Leaf entries occupy two consecutive slots (key, val); sub-trie entries
occupy one slot holding a child node pointer. The two kinds are
distinguished by the bitmap alone: if the bit for a slot is set and the
corresponding entry is a key (not a node), it is a leaf; otherwise it is a
sub-trie. In practice the code uses a separate "node bitmap" and a "value
bitmap" pair in some node variants, but the 3.14 implementation collapses
this to a single bitmap with a sign convention for sub-trie slots.
W_ArrayNode is created when a bitmap node overflows past 16 entries. It
holds exactly 32 slots and needs no bitmap: index equals (hash >> (5*depth)) & 0x1f directly.
_PyHamt_Assoc — bitmap update and node split (lines 281 to 560)
cpython 3.14 @ ab2d84fe1023/Python/hamt.c#L281-560
static hamt_node_assoc_t
hamt_node_bitmap_assoc(PyHamtNode_Bitmap *self,
uint32_t shift, Py_hash_t hash,
PyObject *key, PyObject *val,
int *added_leaf)
{
uint32_t bit = hamt_bitpos(hash, shift);
uint32_t idx = hamt_bitindex(self->b_bitmap, bit);
if (self->b_bitmap & bit) {
/* slot exists */
PyObject *key_or_node = self->b_array[2 * idx];
if (IS_BITMAP_NODE(key_or_node)) {
/* recurse into child node */
...
}
/* leaf: compare keys */
int cmp = PyObject_RichCompareBool(key_or_node, key, Py_EQ);
if (cmp > 0) {
/* same key: replace value */
return hamt_node_bitmap_new_copy_assoc(self, 2*idx+1, val);
}
/* collision at this level: push both into a new sub-node */
...
} else {
/* new slot: insert */
...
}
}
hamt_bitpos isolates the 5-bit chunk at the current depth:
1u << ((hash >> shift) & 0x1f). hamt_bitindex counts set bits below that
position: __builtin_popcount(bitmap & (bit - 1)). Together they give the
array index in O(1).
When two keys map to the same 5-bit chunk at the same depth, the code creates
a new deeper bitmap node containing both. When two keys have identical full
hashes a W_CollisionNode is created instead.

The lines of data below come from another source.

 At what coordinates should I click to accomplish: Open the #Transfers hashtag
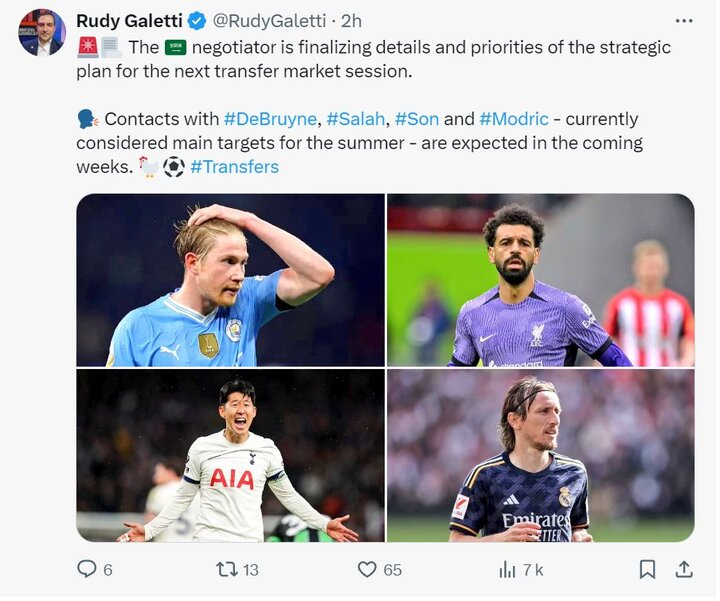point(234,167)
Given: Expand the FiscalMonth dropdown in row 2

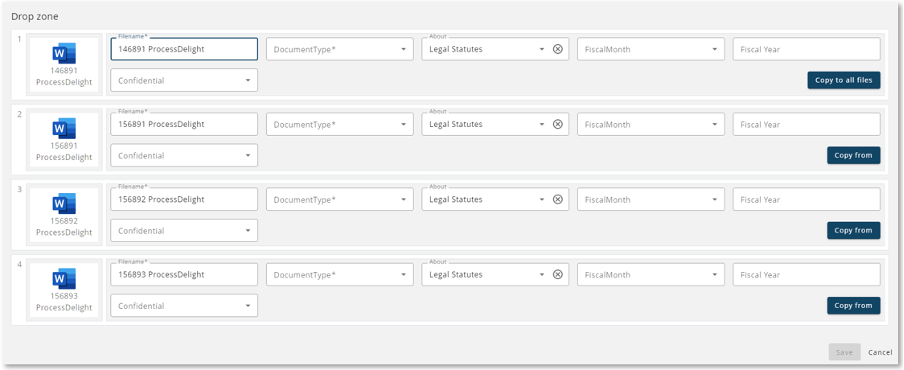Looking at the screenshot, I should click(651, 124).
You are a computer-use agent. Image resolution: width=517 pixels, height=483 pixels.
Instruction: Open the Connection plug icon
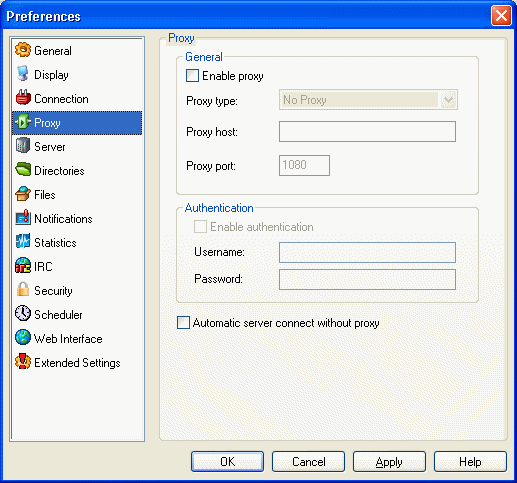(x=23, y=98)
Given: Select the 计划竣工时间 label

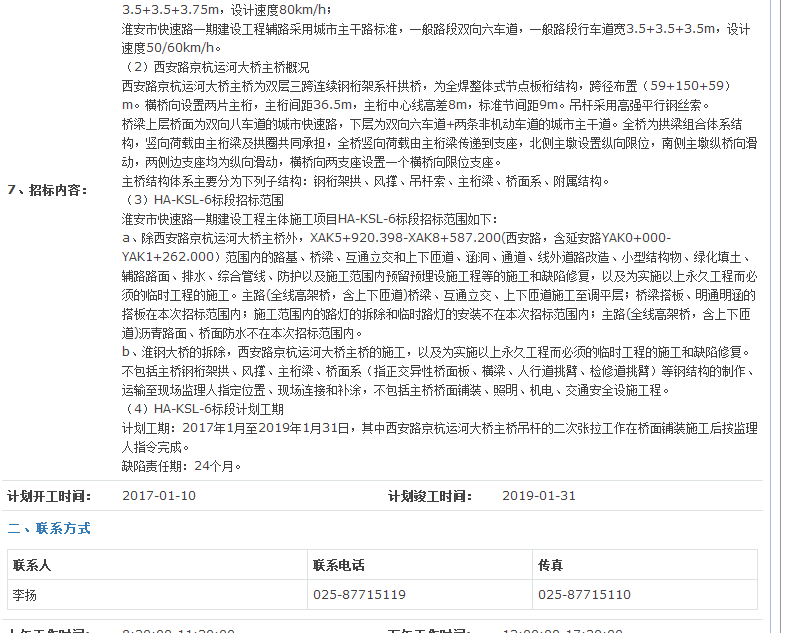Looking at the screenshot, I should 429,496.
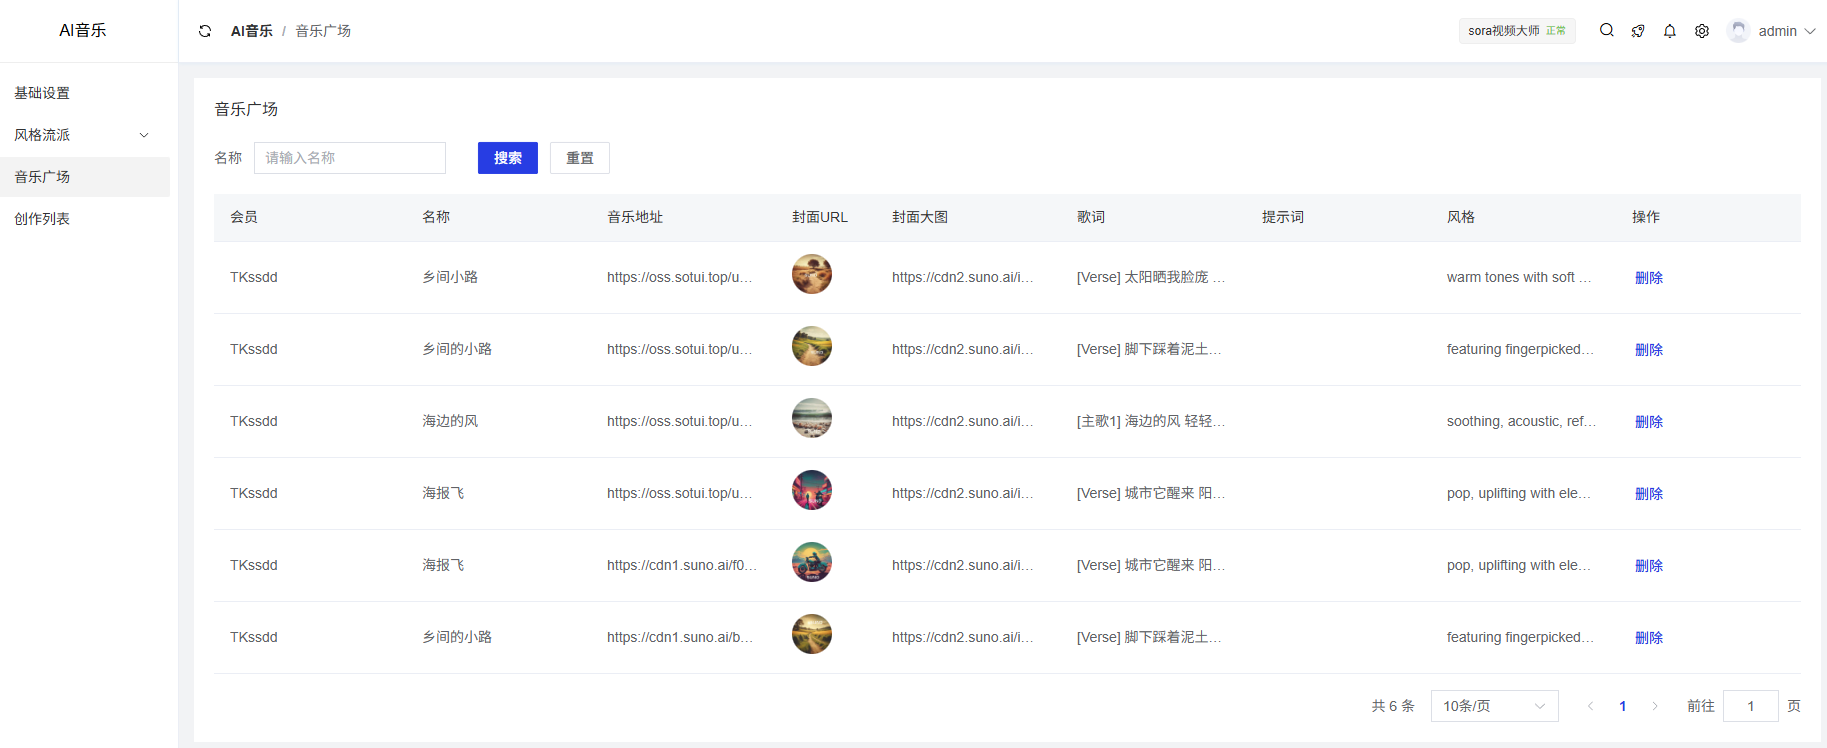
Task: Delete the 海边的风 row
Action: point(1648,422)
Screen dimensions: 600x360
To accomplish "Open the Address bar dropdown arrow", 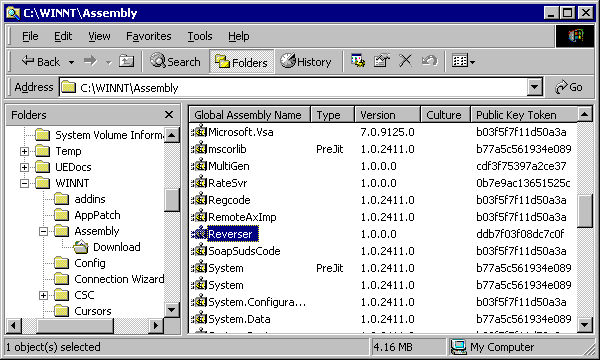I will [535, 88].
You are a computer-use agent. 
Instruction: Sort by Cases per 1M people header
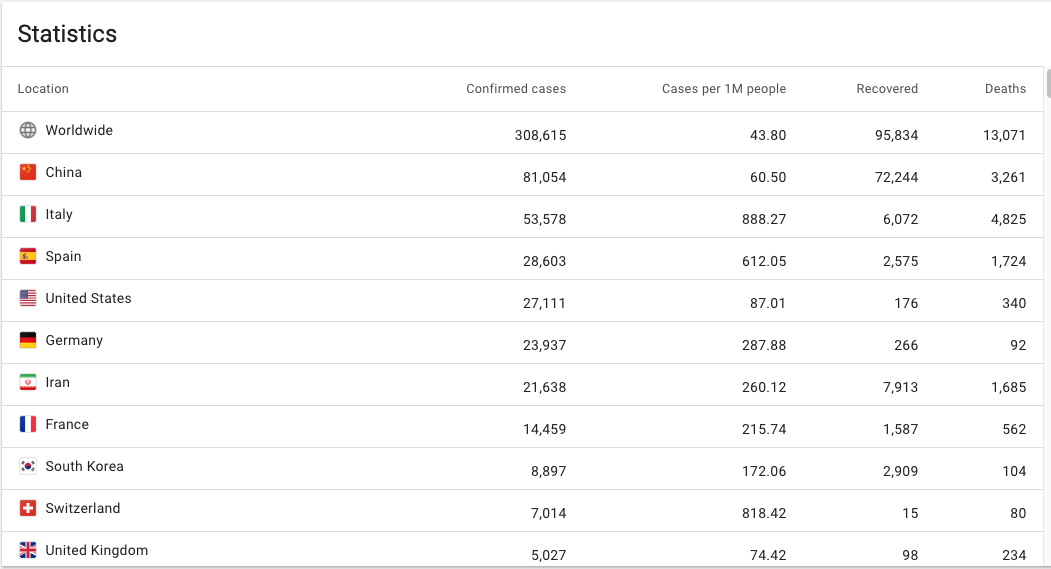(724, 88)
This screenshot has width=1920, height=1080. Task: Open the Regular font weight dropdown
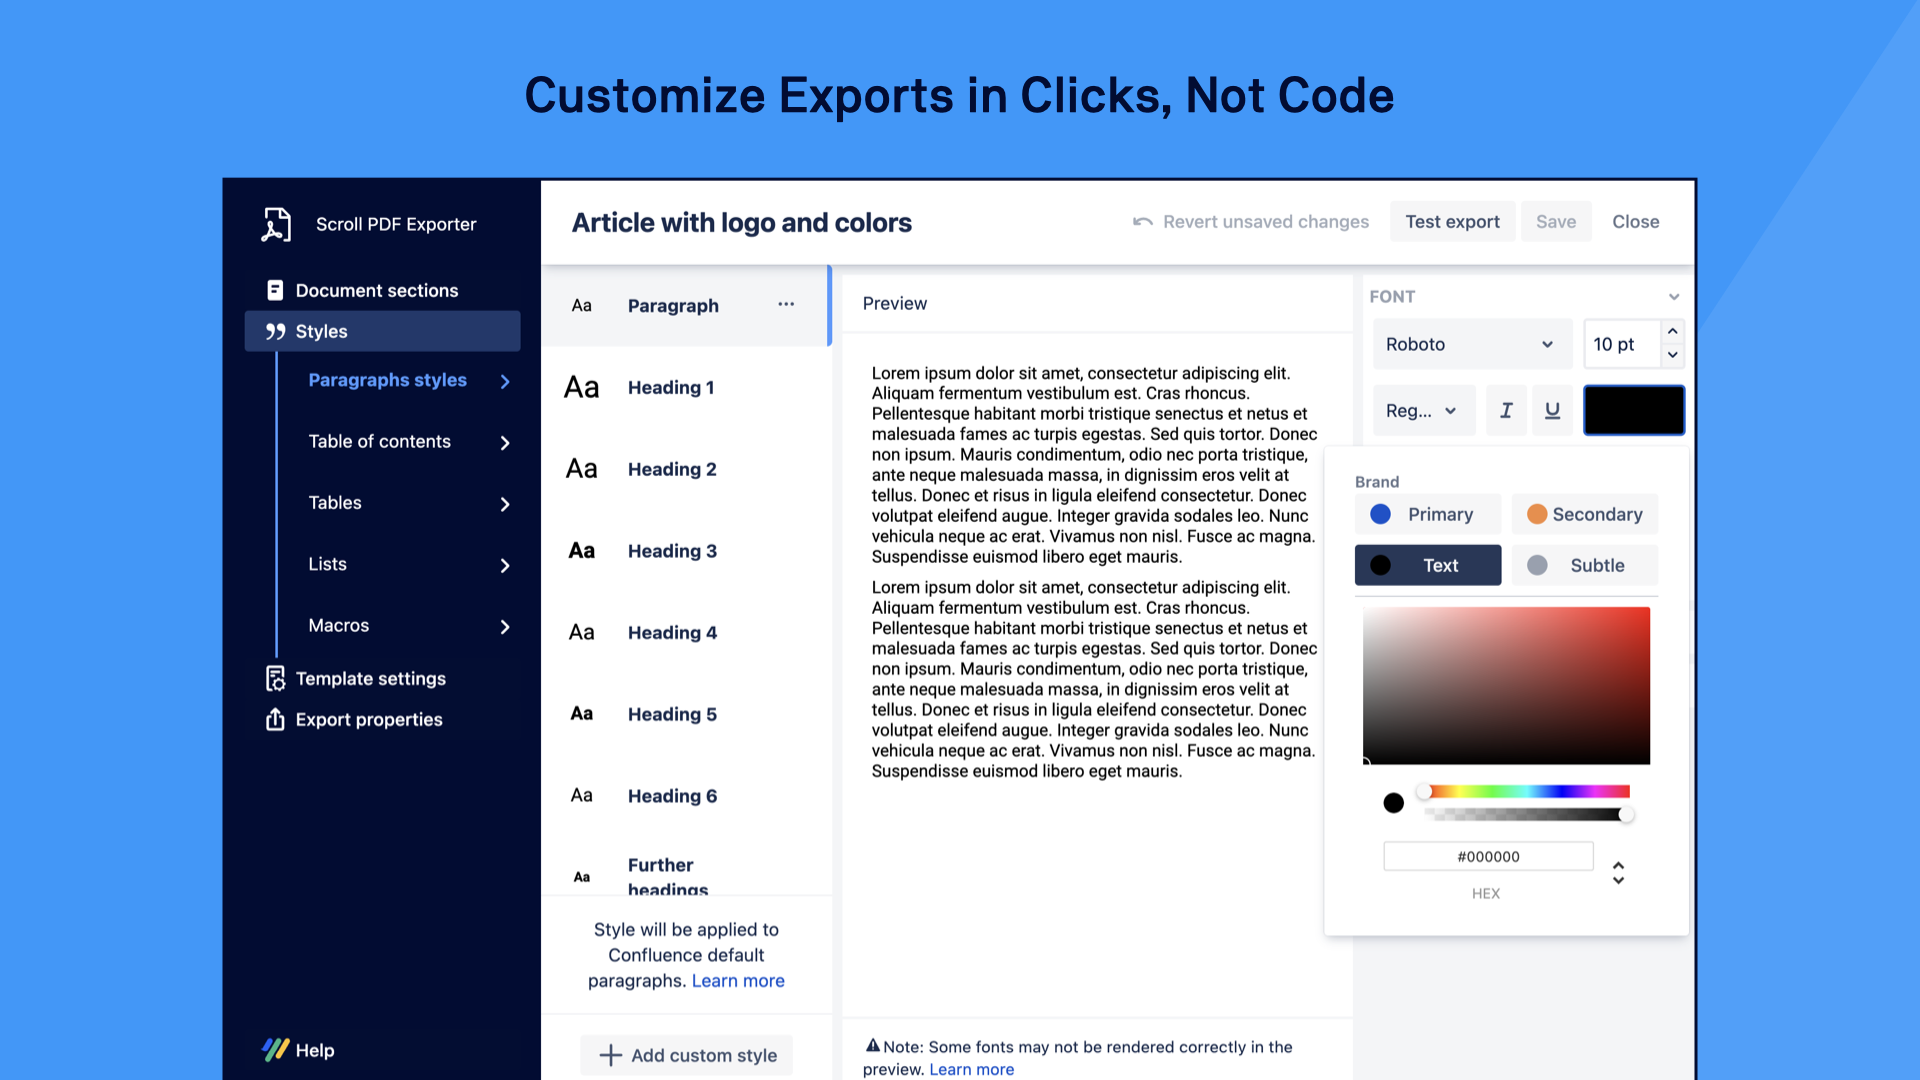click(x=1422, y=410)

Either way the old bitmap node
is never modified; a new one is allocated with the updated slot.
_PyHamt_Find (lines 801 to 950)
cpython 3.14 @ ab2d84fe1023/Python/hamt.c#L801-950
static int
hamt_node_bitmap_find(PyHamtNode_Bitmap *self,
uint32_t shift, Py_hash_t hash,
PyObject *key, PyObject **val)
{
uint32_t bit = hamt_bitpos(hash, shift);
if (!(self->b_bitmap & bit)) {
return HAMT_NOT_FOUND;
}
uint32_t idx = hamt_bitindex(self->b_bitmap, bit);
PyObject *key_or_node = self->b_array[2 * idx];
if (IS_BITMAP_NODE(key_or_node)) {
return hamt_node_find(key_or_node, shift + 5, hash, key, val);
}
int cmp = PyObject_RichCompareBool(key_or_node, key, Py_EQ);
if (cmp > 0) {
*val = self->b_array[2 * idx + 1];
return HAMT_FOUND;
}
return HAMT_NOT_FOUND;
}
Lookup allocates nothing. Each level shifts the hash by 5 more bits and
recurses until either a leaf matches, a child node is entered, or a missing
bitmap bit gives HAMT_NOT_FOUND. Worst case depth is ceil(64/5) = 13
for a 64-bit hash. Collision nodes do a linear scan over c_array at the
bottom.
Iteration (lines 1101 to 1300)
cpython 3.14 @ ab2d84fe1023/Python/hamt.c#L1101-1300
The iterator keeps a fixed-size stack of (node, index) pairs. Each call to
tp_iternext advances the index on the top frame; when a frame is exhausted
it is popped. When a sub-trie pointer is found, a new frame is pushed for that
child. Leaf entries yield a (key, val) pair to the caller.
typedef struct {
PyObject_HEAD
PyObject **hi_stack[_Py_HAMT_MAX_TREE_DEPTH];
Py_ssize_t hi_index[_Py_HAMT_MAX_TREE_DEPTH];
uint8_t hi_depth;
bitmask_t hi_bitmap[_Py_HAMT_MAX_TREE_DEPTH];
PyHamtIteratorState hi_state;
} PyHamtIteratorObject;
_Py_HAMT_MAX_TREE_DEPTH is 7 (covers 32-bit hashes; 64-bit builds use 14).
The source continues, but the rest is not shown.